### REQUIRED WORK
Only an exact copy of the lines beginning at the one that contains "The image size is (680, 680)." and ending at the last line of the records below counts as the answer.

[SOURCE RECORDS — start]

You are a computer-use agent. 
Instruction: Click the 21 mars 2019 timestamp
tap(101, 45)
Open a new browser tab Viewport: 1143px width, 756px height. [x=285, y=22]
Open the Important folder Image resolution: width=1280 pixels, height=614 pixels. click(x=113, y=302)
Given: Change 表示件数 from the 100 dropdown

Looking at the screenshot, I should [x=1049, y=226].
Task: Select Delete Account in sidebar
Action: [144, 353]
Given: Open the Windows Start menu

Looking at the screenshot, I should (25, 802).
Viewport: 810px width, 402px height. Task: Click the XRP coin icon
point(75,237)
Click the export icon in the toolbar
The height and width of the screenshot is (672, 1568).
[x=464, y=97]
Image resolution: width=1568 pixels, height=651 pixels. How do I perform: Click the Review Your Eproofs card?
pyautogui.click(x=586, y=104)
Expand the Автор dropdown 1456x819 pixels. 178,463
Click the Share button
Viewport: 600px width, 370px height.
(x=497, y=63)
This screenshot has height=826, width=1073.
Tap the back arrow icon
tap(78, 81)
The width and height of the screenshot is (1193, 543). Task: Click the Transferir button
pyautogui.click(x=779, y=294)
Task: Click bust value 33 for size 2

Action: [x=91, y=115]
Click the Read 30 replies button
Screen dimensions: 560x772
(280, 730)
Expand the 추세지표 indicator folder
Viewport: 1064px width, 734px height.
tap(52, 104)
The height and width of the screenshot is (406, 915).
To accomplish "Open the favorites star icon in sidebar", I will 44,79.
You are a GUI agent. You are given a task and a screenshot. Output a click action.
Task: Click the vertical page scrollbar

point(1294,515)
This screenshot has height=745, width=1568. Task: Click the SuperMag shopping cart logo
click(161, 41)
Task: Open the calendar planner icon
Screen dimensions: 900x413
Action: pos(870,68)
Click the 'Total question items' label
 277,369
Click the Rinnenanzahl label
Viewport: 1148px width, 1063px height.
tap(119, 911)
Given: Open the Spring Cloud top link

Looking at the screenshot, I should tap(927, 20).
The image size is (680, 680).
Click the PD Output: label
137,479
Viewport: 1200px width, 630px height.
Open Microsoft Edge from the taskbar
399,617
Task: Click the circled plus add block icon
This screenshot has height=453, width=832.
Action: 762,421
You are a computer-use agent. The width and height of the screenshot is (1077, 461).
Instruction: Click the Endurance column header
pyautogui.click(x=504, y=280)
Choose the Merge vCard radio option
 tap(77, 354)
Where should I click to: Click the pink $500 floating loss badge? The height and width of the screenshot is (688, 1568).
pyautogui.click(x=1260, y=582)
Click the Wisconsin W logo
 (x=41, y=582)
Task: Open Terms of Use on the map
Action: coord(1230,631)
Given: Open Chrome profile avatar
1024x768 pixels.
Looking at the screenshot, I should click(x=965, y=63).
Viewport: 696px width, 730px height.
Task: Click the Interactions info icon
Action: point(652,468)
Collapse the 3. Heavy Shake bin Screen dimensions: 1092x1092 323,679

[SOURCE RECORDS — finish]

### WRITTEN ANSWER
The image size is (680, 680).
Click the PD Output: label
137,479
Viewport: 1200px width, 630px height.
Open Microsoft Edge from the taskbar
399,617
Task: Click the circled plus add block icon
This screenshot has height=453, width=832.
Action: 762,421
You are a computer-use agent. The width and height of the screenshot is (1077, 461).
Instruction: Click the Endurance column header
pyautogui.click(x=504, y=280)
Choose the Merge vCard radio option
 tap(77, 354)
Where should I click to: Click the pink $500 floating loss badge? The height and width of the screenshot is (688, 1568).
pyautogui.click(x=1260, y=582)
Click the Wisconsin W logo
 (x=41, y=582)
Task: Open Terms of Use on the map
Action: coord(1230,631)
Given: Open Chrome profile avatar
1024x768 pixels.
Looking at the screenshot, I should click(x=965, y=63).
Viewport: 696px width, 730px height.
Task: Click the Interactions info icon
Action: point(652,468)
Collapse the 3. Heavy Shake bin Screen dimensions: 1092x1092 323,679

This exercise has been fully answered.